New York’s Senator Kirsten Gillibrand is spearheading a McCarthyite purge of sexual harassers from Congress, throwing the nation’s capital into turmoil.

What counts as sexual harassment? Good question. Men accused of boorish gestures or vulgar remarks face the same disgrace as outright rapists. And never mind if the accusations lack proof and the accusers remain anonymous.

Consider the charges dredged up again this week against President Donald Trump. You heard them last year when he was campaigning for president.

One accuser, Jessica Leeds, said that more than 30 years ago Trump groped her on a plane. But reporters were not able to confirm the flight, date or even year the incident was supposed to have occurred and couldn’t track down one witness to support her story.

The same was true with the other accusers. No facts.

Monday, Leeds and two other accusers reiterated their old, unsubstantiated charges at a press conference. In response, six Democratic senators, including Gillibrand, are calling for Trump to step down from the presidency. It’s as if the #MeToo movement lessens the standard of proof and makes due process unnecessary.

That’s what’s happening in Congress. Take the anonymous former campaign worker who’s accusing Rep. Ruben Kihuen, D-Nev., of touching her thigh twice, making her feel uncomfortable. Kihuen denies it, but House minority leader Nancy Pelosi commends the woman for coming forward (anonymously?) and demands that he resign.

What about Kihuen’s right to a fair hearing and the presumption of innocence?

Gillibrand conceded Senator Al Franken, D-Minn., was entitled to a Senate Ethics Committee investigation, but last week, she was out front bullying him into resigning. That’s like saying the accused is entitled to a fair trial, but let’s execute him first.

Same thing happened to John Conyers, D-Mich., who insisted on his own innocence and at first rejected calls to resign. Ultimately, he was forced out.

Rep. Blake Farenthold, R-Texas, is accused of bantering that he had “wet dreams” about a female staff member, who says she was fired for complaining about it. Farentholdt denies it. Yet Republican Mia Love, R-Utah, striving to keep up with sex bully Gillibrand, is calling on Farenthold to step down immediately, without a House Ethics Committee hearing.

Then there’s Rep. Trent Franks, R-Texas. Distressed that he and his wife can’t conceive, he asked two office aides to bear his child as a surrogate, offering one of them $5 million. Last week, House Speaker Paul Ryan, not to be outdone by the sex vigilantes on the left, demanded Franks resign for his blundering behavior.

A fair penalty? Since the Civil War, only two members of Congress have been expelled, both for multiple felonies like bribery and tax evasion. Even New York Congressman Charlie Rangel, found guilty of 11 counts of violating congressional ethics rules in 2010, was only censured, not asked to resign.

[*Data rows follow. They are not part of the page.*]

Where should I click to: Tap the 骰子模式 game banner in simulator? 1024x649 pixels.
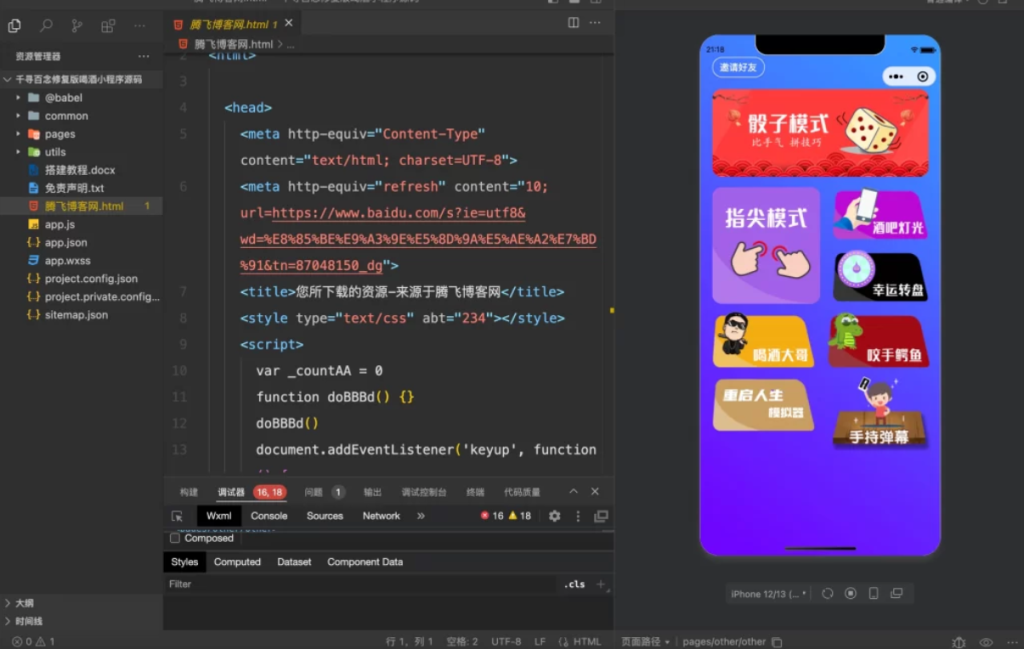pyautogui.click(x=820, y=131)
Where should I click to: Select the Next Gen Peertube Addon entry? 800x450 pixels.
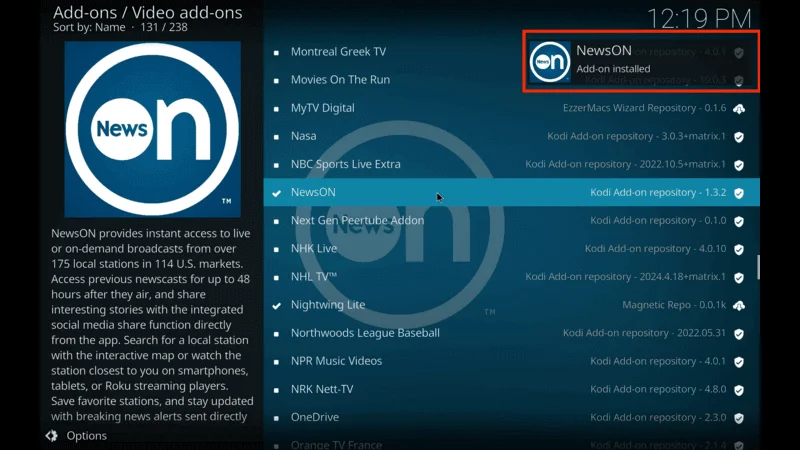pyautogui.click(x=357, y=221)
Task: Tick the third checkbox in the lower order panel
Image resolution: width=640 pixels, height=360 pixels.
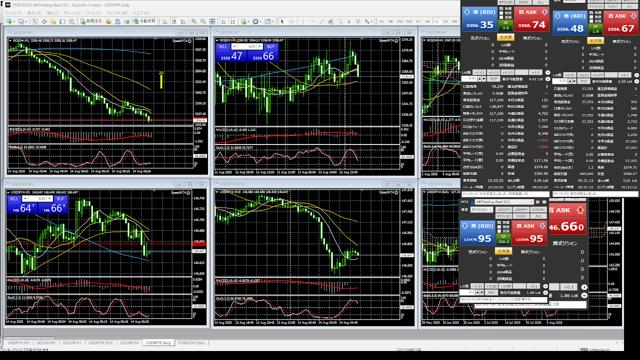Action: (499, 231)
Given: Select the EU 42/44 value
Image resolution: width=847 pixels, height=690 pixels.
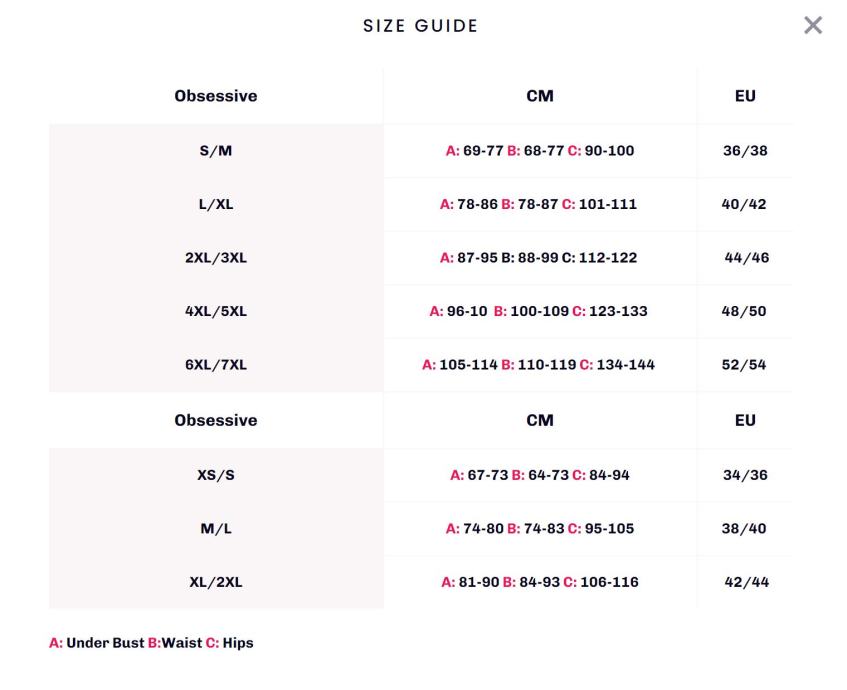Looking at the screenshot, I should pyautogui.click(x=746, y=582).
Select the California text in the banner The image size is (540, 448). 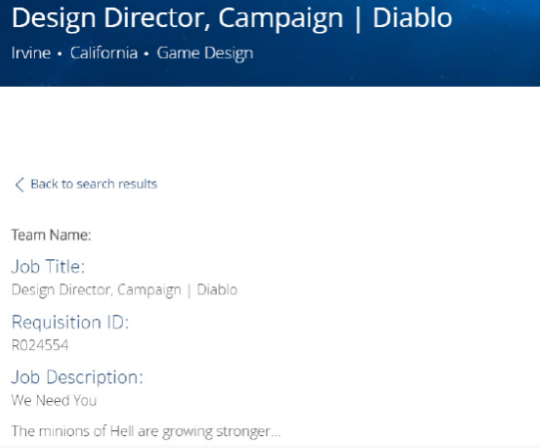pos(104,53)
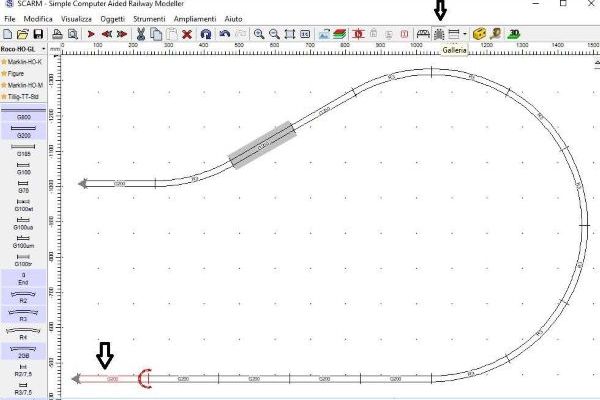
Task: Select the gray tunnel section on track
Action: pyautogui.click(x=261, y=146)
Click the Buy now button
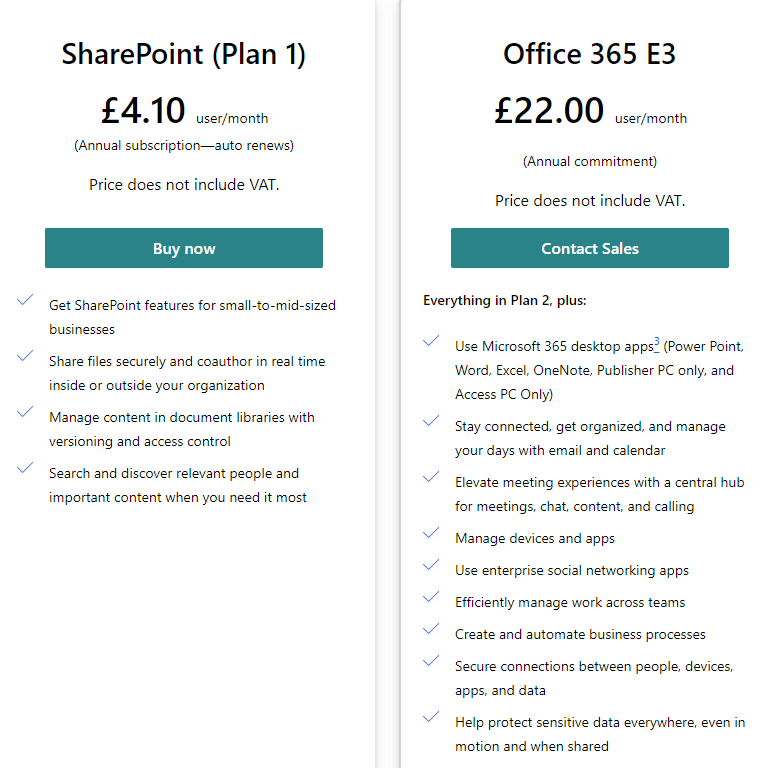The height and width of the screenshot is (768, 772). click(x=184, y=248)
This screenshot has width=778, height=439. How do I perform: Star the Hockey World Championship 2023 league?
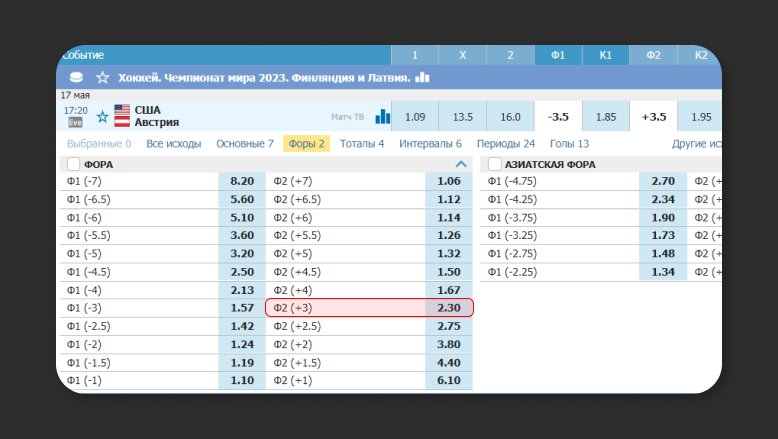102,77
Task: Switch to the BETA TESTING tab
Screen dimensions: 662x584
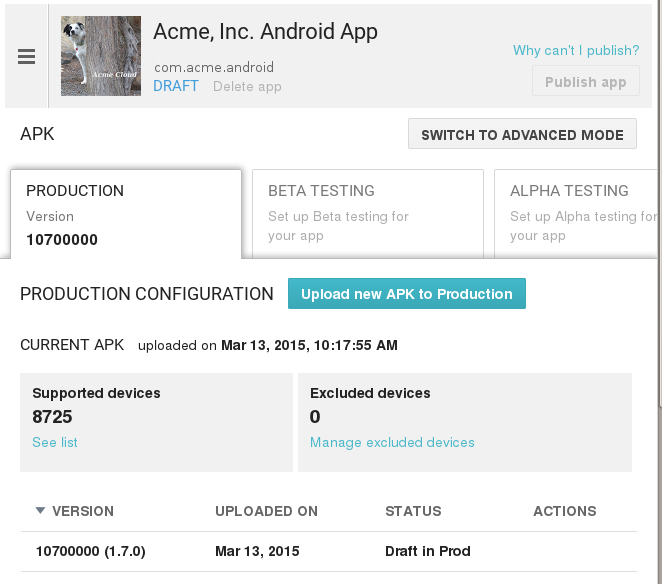Action: [367, 213]
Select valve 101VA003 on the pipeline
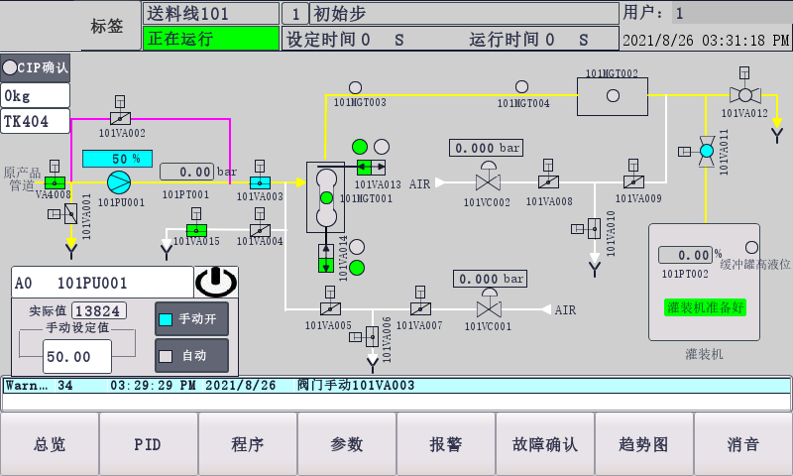 [x=259, y=181]
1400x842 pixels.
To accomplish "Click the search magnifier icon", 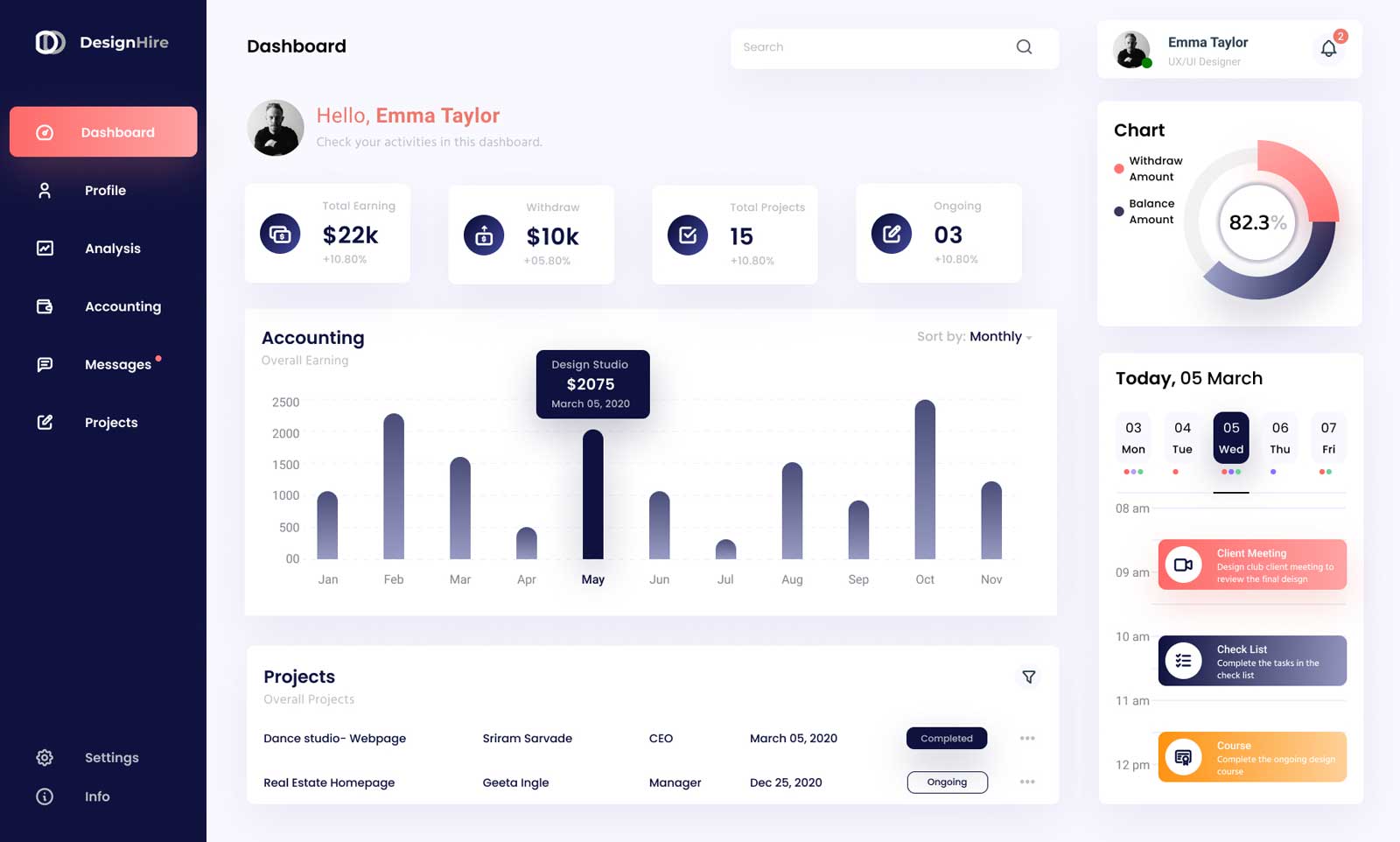I will click(1024, 47).
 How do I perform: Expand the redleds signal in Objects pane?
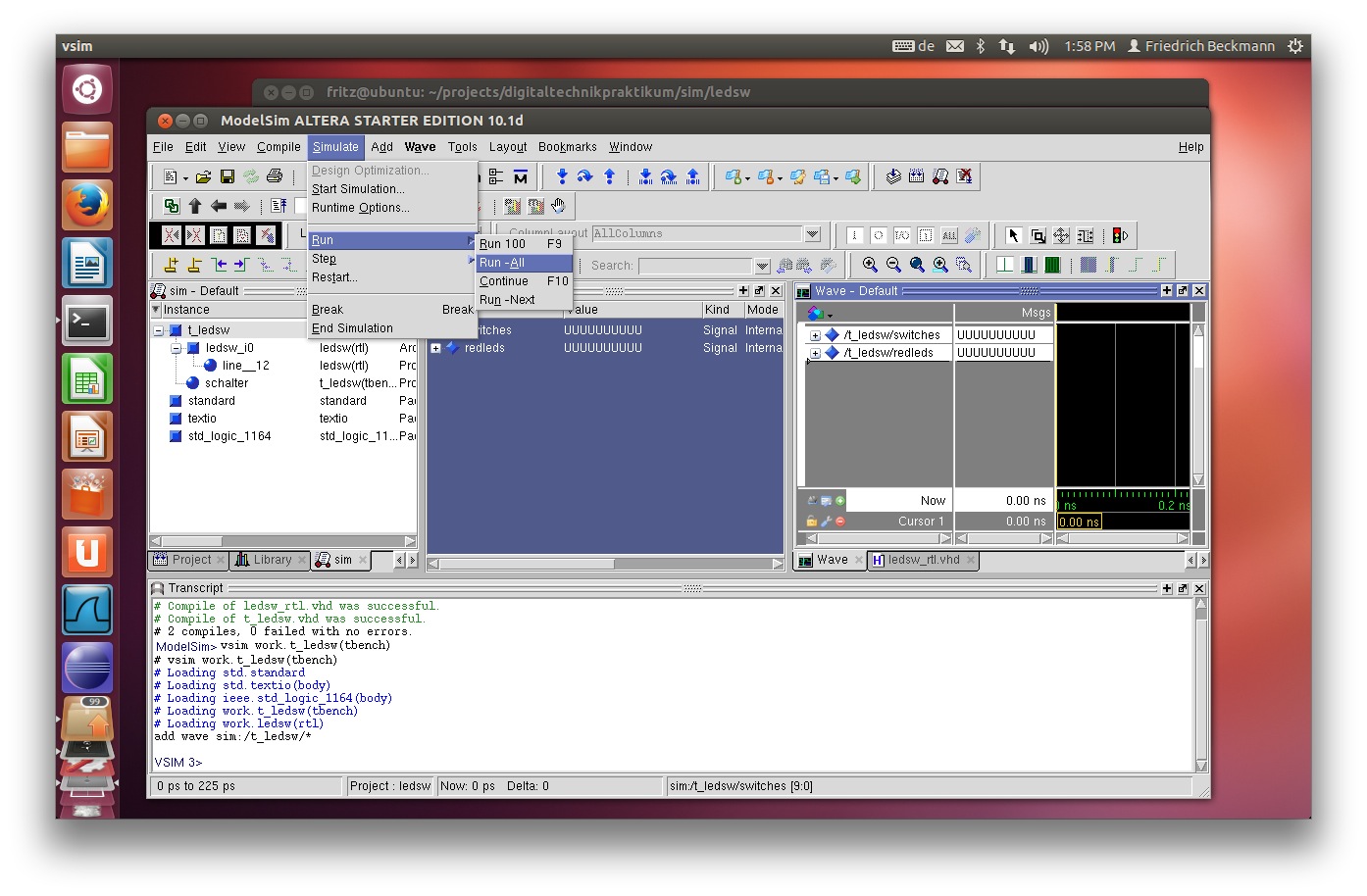pyautogui.click(x=436, y=348)
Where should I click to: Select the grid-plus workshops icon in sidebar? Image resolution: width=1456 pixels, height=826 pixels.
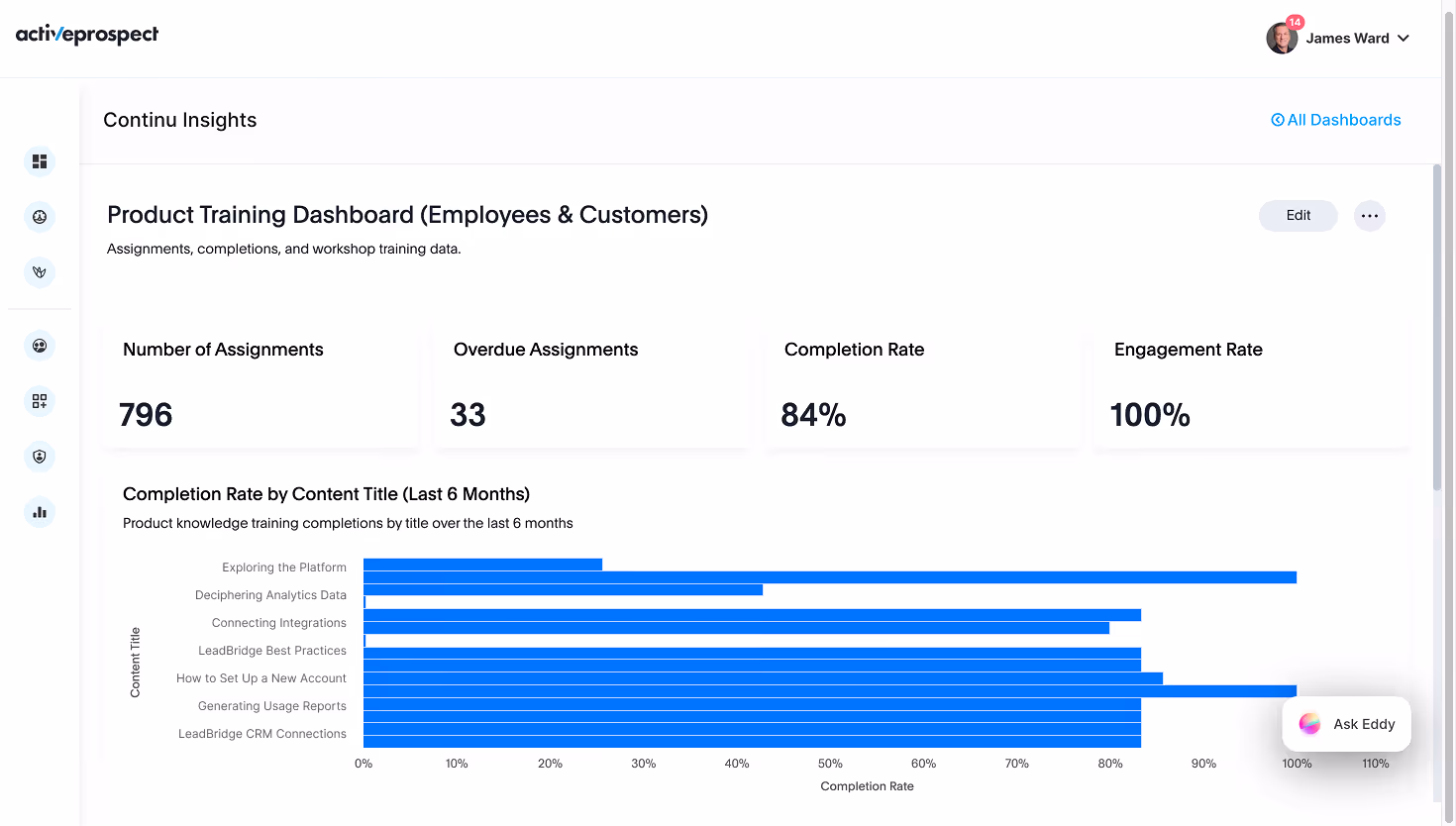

Only once did Congress threaten a member with expulsion for sexual misconduct. In 1995, the Senate ethics committee voted to expel Senator Bob Packwood, R-Ore., after reviewing 10,145 pages of evidence, of “habitual pattern of aggressive, blatantly sexual advances” and destruction of evidence. They had the goods on him.

Sexual harassment holds women back. Good riddance to it. But in the zeal to right that wrong and to preen as defenders of women, politicians are trampling American values — due process, the presumption of innocence and enacting penalties that fit the crimes. These are too precious to lose.